27

После нескольких гнилых дней с дождями и туманами, съевшими весь снег, дороги совсем расквасились. Но сегодня с утра талую землю вновь прикрыл белым ковром пушистый снег. Дороги стали пухлыми, как перина.

— Опять придется переходить с телег на сани, — сокрушается Федчук, подъезжая к моей тачанке.

— Это в который раз?

— Выехали на телегах, перед Стоходом перешли на санки, под Владимиром–Волынским взяли у бандитов снова телеги. Теперь уже будет четвертый. Вот зима!..
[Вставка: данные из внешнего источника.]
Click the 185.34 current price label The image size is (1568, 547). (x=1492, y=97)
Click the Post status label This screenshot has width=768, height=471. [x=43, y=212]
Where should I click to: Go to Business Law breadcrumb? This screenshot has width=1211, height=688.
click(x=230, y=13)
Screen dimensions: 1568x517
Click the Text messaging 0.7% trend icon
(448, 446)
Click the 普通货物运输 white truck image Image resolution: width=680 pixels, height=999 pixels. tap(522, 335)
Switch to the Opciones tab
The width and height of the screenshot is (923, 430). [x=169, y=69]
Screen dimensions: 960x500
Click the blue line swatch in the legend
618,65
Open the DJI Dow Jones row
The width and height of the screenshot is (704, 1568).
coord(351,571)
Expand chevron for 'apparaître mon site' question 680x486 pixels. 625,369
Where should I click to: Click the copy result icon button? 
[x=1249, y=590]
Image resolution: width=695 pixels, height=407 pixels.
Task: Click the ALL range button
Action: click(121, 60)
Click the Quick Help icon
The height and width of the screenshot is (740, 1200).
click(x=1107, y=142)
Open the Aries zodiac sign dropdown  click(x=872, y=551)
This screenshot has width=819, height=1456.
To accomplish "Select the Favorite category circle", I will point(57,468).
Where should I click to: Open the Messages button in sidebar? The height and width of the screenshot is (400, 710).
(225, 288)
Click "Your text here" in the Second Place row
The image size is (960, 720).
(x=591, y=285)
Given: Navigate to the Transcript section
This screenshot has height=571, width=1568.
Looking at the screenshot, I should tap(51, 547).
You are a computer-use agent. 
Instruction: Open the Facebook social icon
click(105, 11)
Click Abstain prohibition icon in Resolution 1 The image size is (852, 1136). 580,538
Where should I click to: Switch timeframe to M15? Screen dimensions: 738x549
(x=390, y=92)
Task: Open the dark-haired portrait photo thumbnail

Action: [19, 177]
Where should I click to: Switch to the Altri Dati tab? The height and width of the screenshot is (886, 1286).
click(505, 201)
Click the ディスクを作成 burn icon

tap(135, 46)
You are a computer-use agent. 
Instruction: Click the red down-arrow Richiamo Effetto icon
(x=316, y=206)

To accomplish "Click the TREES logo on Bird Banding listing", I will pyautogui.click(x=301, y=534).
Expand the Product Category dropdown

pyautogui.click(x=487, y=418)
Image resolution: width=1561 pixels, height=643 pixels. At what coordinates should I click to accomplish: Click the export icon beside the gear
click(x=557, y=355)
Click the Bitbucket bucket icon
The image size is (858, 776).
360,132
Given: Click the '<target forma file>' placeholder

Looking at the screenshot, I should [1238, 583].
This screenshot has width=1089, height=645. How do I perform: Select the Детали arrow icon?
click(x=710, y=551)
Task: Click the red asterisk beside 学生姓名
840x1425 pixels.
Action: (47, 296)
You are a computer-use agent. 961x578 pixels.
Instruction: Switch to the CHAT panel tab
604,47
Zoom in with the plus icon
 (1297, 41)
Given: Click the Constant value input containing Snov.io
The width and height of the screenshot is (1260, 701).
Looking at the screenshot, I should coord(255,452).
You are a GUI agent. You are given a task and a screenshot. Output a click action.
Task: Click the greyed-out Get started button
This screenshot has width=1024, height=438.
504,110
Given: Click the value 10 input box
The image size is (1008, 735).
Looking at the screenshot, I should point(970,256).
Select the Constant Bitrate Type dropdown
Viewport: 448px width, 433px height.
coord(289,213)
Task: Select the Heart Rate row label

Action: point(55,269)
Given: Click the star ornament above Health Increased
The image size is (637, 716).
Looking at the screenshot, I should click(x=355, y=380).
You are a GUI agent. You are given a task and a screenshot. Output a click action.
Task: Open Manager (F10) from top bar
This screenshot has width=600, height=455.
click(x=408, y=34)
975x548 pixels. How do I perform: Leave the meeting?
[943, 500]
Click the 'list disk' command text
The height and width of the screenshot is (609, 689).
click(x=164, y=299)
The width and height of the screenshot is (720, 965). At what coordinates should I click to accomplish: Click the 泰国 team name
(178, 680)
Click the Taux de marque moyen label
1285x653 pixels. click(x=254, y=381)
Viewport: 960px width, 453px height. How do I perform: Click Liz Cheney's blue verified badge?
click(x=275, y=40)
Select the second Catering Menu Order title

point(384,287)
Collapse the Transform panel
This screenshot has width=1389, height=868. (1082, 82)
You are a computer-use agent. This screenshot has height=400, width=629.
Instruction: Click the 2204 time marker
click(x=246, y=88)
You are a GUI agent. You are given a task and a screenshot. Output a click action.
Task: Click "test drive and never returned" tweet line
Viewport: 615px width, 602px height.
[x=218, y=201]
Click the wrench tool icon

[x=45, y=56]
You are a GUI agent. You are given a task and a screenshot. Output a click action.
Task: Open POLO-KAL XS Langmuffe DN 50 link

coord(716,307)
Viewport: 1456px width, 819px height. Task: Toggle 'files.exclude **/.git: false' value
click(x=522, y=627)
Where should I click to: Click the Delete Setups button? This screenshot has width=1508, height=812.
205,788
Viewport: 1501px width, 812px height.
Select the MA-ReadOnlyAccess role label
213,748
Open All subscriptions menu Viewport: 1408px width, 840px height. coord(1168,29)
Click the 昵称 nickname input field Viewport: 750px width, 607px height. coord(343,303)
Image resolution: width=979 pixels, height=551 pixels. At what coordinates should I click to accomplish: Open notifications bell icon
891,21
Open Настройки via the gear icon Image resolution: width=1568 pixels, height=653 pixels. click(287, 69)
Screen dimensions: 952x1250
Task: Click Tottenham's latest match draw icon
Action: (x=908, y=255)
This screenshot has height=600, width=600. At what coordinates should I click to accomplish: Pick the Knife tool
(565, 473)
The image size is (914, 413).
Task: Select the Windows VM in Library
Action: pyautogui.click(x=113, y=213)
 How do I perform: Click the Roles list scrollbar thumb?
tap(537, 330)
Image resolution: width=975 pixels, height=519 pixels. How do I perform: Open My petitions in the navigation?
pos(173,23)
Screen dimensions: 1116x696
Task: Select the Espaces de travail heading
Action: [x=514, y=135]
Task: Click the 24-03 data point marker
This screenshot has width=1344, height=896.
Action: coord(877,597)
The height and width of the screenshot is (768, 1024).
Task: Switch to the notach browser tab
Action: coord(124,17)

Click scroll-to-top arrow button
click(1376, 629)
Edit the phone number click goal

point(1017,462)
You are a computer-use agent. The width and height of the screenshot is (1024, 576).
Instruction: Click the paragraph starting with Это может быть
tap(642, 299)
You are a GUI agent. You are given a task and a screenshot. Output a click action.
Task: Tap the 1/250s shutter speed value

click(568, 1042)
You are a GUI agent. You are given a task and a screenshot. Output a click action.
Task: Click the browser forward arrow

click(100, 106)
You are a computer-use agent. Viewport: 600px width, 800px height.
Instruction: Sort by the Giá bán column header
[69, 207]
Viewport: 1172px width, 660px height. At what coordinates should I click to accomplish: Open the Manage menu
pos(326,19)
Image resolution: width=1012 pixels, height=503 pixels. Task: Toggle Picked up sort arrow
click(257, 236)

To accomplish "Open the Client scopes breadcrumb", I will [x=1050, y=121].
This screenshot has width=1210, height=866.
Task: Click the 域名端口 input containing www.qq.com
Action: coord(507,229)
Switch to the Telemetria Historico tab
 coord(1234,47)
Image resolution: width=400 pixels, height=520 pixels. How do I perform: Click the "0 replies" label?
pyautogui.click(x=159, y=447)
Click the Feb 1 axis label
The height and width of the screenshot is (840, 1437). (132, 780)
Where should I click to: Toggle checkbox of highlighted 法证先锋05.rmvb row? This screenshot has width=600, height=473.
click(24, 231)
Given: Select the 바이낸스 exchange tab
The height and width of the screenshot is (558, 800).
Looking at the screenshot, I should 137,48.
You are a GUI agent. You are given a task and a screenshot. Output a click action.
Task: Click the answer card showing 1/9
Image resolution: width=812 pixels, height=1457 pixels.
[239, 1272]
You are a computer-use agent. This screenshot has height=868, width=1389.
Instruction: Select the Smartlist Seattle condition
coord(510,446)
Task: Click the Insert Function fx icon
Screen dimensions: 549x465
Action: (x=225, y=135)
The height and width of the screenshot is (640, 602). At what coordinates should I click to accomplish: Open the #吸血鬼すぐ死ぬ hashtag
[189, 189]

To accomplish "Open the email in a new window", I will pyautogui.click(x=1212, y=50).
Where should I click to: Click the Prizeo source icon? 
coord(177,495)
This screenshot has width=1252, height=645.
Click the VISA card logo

Ближе к вечеру заголубело на небесах и по горизонту обозначился жирной чертой густой бор. Он обнимает своими крыльями весь видимый юго–запад, резко отделяя белую землю от сияющего золотом небосклона. Солнце уже кануло за горизонт, но лучи его еще играют над лесом. А на востоке совсем другое — там небо взялось густой синевой. Ветры вдруг сразу стихли. Мороз прихватил сверху снежную перину. Воздух напоен какими–то неясными ароматами. Но эти ароматы забивает терпкий запах конского пота и дегтярной сбруи. Запах походов! Лишь когда выскочишь вперед колонны и отойдешь по снегу в сторону от дороги, потянется сквозь морозный покой тоненькая струйка воздуха, пахнущего хвоей, да пощекочет ноздри прогорклый дымок, напоминая о человеческом жилье. Еле уловимая струйка мирных зовов бередит душу, волнует сердце, заставляет его стучать сильнее…

Село Печихвосты — место стоянки обозов и командный пункт наших небольших, но лихих подвижных групп. Петя действует под Бродами, Бакрадзе подходит к Горохову. Токарь шурует под Порыцком и Каменкой–Струмиловской. А Ларионов снова перескочил за Буг: все надеется раздобыть настоящие седла.

Заночевали. Утром прибыл батальон Токаря. Ему удалось перехватить пути бежавшей на юг банды Антонюка и обстрелять ее. Партизаны разворошили в лесах бандитские гнезда и подняли довольно обильные продуктовые базы. Видимо, бандеровцы собирались действовать здесь долго.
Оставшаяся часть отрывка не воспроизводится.